STANFORD--Researchers at the Stanford Human Genome Center have developed
a powerful new computer program that can map thousands of genetic markers
at once. Using this program, called Mapper, scientists have obtained one
of the most accurate views yet of the human genome as a whole.
"These maps have better resolution in local areas than the other available whole genome maps," said Dr. David Cox, professor of genetics and co-director of the Stanford Human Genome Center. "The others can tell you what block the house is on, but we can give the exact address."
Mapper produces high-quality genetic maps that will dramatically advance the efforts of the Human Genome Project, whose goal is to map and sequence the genetic blueprint that contains all of the instructions about how to make a human body, said Richard Myers, professor of genetics and director of the Stanford Human Genome Center.
"Previously, it would take months for us to build a map," said Myers. "Now we can rebuild it every day, including new information as it is gathered. Our maps are now much more accurate because we can map everything at once."
The Stanford team that developed Mapper will present the new method, this week, along with the maps it has generated, at the Genome Mapping and Sequencing meeting at Cold Spring Harbor, N.Y., May 8-12.
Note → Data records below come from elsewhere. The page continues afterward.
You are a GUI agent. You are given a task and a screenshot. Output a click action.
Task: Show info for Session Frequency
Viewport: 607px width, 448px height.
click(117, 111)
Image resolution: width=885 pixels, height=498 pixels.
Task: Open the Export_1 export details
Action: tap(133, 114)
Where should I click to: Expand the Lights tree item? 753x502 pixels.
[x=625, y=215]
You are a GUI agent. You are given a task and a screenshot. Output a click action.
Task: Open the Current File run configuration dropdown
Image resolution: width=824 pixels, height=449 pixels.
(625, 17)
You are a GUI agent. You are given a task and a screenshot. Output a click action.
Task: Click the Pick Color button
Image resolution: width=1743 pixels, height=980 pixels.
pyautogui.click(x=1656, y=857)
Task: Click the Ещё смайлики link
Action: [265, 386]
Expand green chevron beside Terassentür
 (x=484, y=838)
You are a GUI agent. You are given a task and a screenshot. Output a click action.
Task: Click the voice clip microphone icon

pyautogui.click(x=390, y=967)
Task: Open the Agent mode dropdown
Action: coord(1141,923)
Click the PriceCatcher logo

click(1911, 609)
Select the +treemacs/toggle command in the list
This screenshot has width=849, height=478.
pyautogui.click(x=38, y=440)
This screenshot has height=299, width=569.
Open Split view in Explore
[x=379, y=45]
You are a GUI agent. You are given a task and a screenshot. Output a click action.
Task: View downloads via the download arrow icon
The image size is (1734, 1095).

To get an idea of the challenge confronting gene mappers, imagine constructing a map of the world knowing only that Palo Alto is close to San Francisco, Paris and Frankfurt are both in Europe, and Johannesburg and Nairobi are on the same continent.
Gene mappers use short, distinctive genetic markers found in DNA as signposts in the human genome. Markers that are close together remain on the same piece of DNA when scientists cut the long strands into small pieces. Using statistics to count how often particular pairs of markers remain together, computers can measure the distances between them and can determine their order on the DNA.
Until now, generally available computer programs have had to test every possible combination of locations for each set of these DNA signposts to figure out which one was correct. This method takes a large computer a relatively short amount of time if processing only 15 or 20 markers. However, each of the human chromosomes contains 500 to 1,000 of these markers -- far too many to map all at once using available computer programs.
To solve this problem, computer scientists at the Stanford Human Genome Center applied a well-known computer trick: They instructed the computer to ignore some unlikely possibilities instead of demanding that every possibility be checked.
"This technique is not exact or exhaustive -- and that's why it works. The computers don't try everything -- that would take forever -- but they come up with pretty good answers," said Kathleen McKusick, computer scientist at the Stanford Human Genome Center. She and Cox played the major roles in developing the new computer program.
To create Mapper, the scientists started with a very thorough program developed by Michael Boehnke at the University of Michigan. But that program eventually fell by the wayside.
"We built a car around an engine, and then changed the engine," said McKusick.
McKusick and colleagues modified the original program in steps, gradually replacing the very precise, but time-consuming and expensive parts. At every point, they evaluated its success to make sure they were not sacrificing accuracy.
"We started out using the off-the-shelf thing, then tried to scale it up. We found that we were bumping up against its limitations -- then we'd change it. Eventually, the original program just dropped out of the picture," said McKusick.
So far Mapper is performing well, she said. The researchers have tested Mapper's accuracy by comparing its results with genetic maps obtained by other scientific methods.
The Stanford team believes that Mapper will be invaluable as scientists continue toward their goal of determining the entire sequence of genetic letters that make up the human genome.
"The maps we've made using this program are among the highest-resolution maps that have been made to date, but they're not detailed enough to allow sequencing the whole genome. Next, we'll do more of the same but with five times the number of markers so that we can use the maps for sequencing," said Myers.
The coming maps will also help researchers find the particular DNA markers that are used to diagnose disease. "The more detailed maps are essential in identifying disease genes, especially for diseases that are inherited in a complex manner and aren't due to a defect in a single gene," said Myers.